▶ _TASK DESCRIPTION_
Whatever pictures the entries hold, omit them, and output exactly the lines from the one containing "You are a GUI" through the final line.

###

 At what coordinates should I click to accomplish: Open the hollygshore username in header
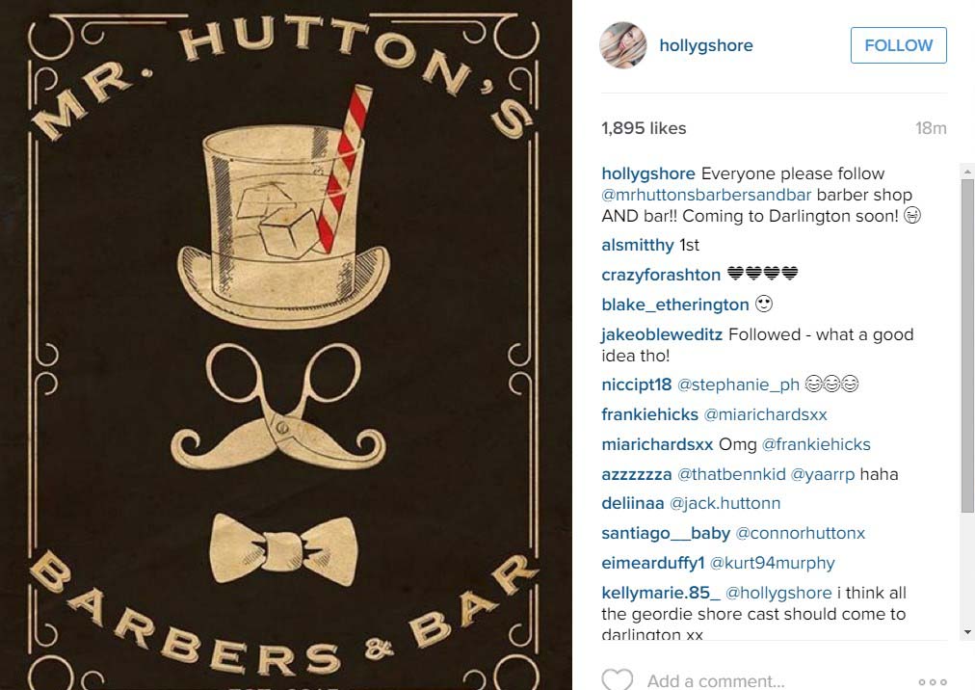[706, 45]
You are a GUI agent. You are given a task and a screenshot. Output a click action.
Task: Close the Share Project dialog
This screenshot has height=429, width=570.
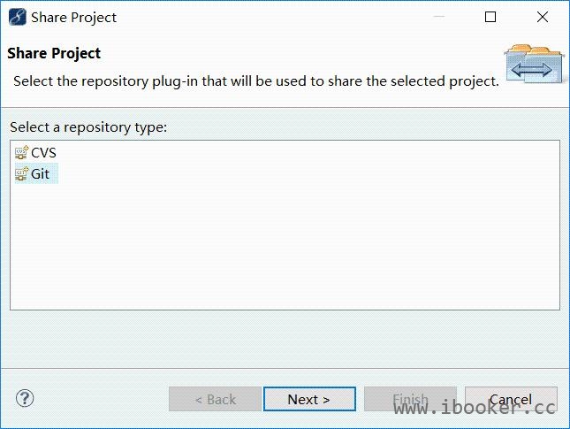click(x=543, y=17)
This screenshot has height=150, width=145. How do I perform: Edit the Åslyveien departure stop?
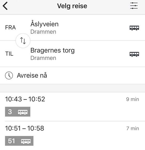pos(73,27)
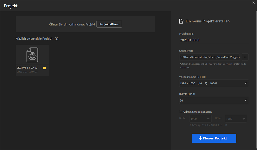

###

▶ _TASK SOLUTION_
You are a GUI agent. You are given a task and a screenshot. Output a click action.
Task: Close the Share Project dialog
This screenshot has height=429, width=570.
click(x=543, y=17)
This screenshot has height=150, width=145. How do I perform: Edit the Åslyveien departure stop?
pos(73,27)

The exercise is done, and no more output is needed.